The data set available at Facebook is incredible. One reason is just the sheer scale of the data. While sociologists usually don’t have the resources to interview or survey millions of people, Facebook has data generated every day by its 802 million daily active users.
The second reason is the naturalness of the data. Sociologists typically use interview, survey, and ethnography to collect data.
“So I give you a survey you fill it out, which is very artificial,” said Laura Nelson, PhD candidate in Sociology at UC Berkeley, in an interview with VentureBeat.
“Whereas ethnography, as soon as you walk into the room, you change that room, because you are a foreign presence. There’s a scientist in the room. People get self-conscious. They don’t act naturally.”
In comparison, Facebook data is not influenced by the presence of a social science researcher. “It has no artificially construct, you are not bringing people to the lab,” Nelson said. “So you are recording social interaction in real time as it occurs completely naturally.”
I agree, Facebook has access to large amounts of data, which is great for social scientists, but it is by no means more natural than survey data and hardly natural itself. Nelson claims that with Facebook you can record “social action in real time as it occurs completely naturally.” If the goal is to use Facebook data to make generalizations about society outside of the internet then this statement cannot be any further from the truth. The only naturalness about Facebook data is that it is naturally artificial. As of this moment without any improvements to Facebook’s coding and data collection methods the only thing Facebook data is good for is telling you how people use Facebook. The data is not appropriate for telling you how typical variables (e.g., race, gender, sexuality, income, education) affect one another outside of Facebook.
Most of Facebook's data fits the definition of artificial (opposite of natural) to a T. Merriam-Webster defines artificial as “not happening or existing naturally: created or caused by people.” Even the more "natural" data Facebook gathers from spying on the websites we visit, what we buy, who we talk and the like is incomplete because it only knows what we do while on the internet.

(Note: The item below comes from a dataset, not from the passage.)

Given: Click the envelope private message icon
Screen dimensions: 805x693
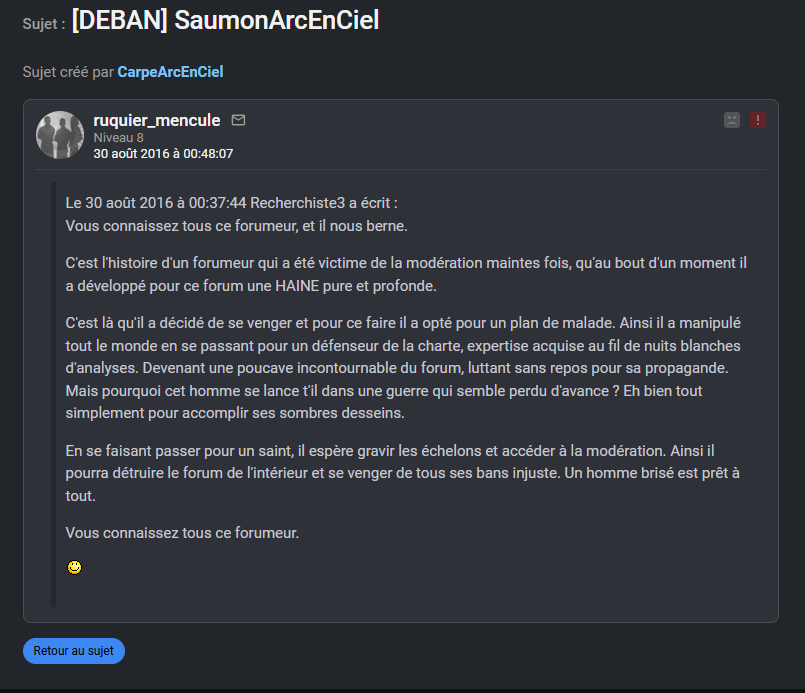Looking at the screenshot, I should 238,120.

Therefore, Facebook only knows what Facebook sees and that is for now limited to internet activities. If researchers are asking research questions outside of the scope of online interaction then here is why Facebook data as of 2014, generally speaking, is artificial and not natural.
Facebook allows a space for users to put forth their best self-image. One of the most cited sociologists who studied the presentation of self his whole career once wrote:
When an individual appears before others, his actions will influence the definition of the situation which they come to have. Sometimes the individual will act in a thoroughly calculating manner, expressing himself in a given way solely in order to give the kind of impression to others that is likely to evoke from them a specific response he is concerned to obtain (Goffman, 1959).
Goffman called this process face-work. He defines face as “…the positive social value a person effectively claims for himself by the line others assume he has taken during a particular contact. Face is an image of self delineated in terms of approved social attributes.” In simpler terms, we can refer to face as one’s self-image. Not only do users manage their impressions (as they do in person) they have more time to carefully construct their performance online before clicking the post button. Herein lies the problem with Facebook data. It is extremely influenced by others.
Knowing that potentially hundreds of others will be forming opinions about your character influences what you share on Facebook. Often Facebook users embellish their best qualities and even fabricate fictional qualities or achievements. How is this not artificial? For example, Facebook users are not likely to change their employment status if fired or education statuses if they drop out. This would give a bad impression of them. How then can we say that Facebook data is not artificial when users’ actions are highly influenced by others perceptions? At least, survey participants can fill out their survey anonymously and not be influenced by hundreds or thousands or watchful friends.
While this article only scratches the surface as far as theory and research goes that address social networking and social media it demonstrates that Facebook data is all but natural and that social scientists and Facebook should consider whether this is a worthy venture or a waste of time. I have a few ideas as to how Facebook can improve their data collection, but why would anyone want to help a corporation invade people’s privacy any further than they already have. Social scientists beware.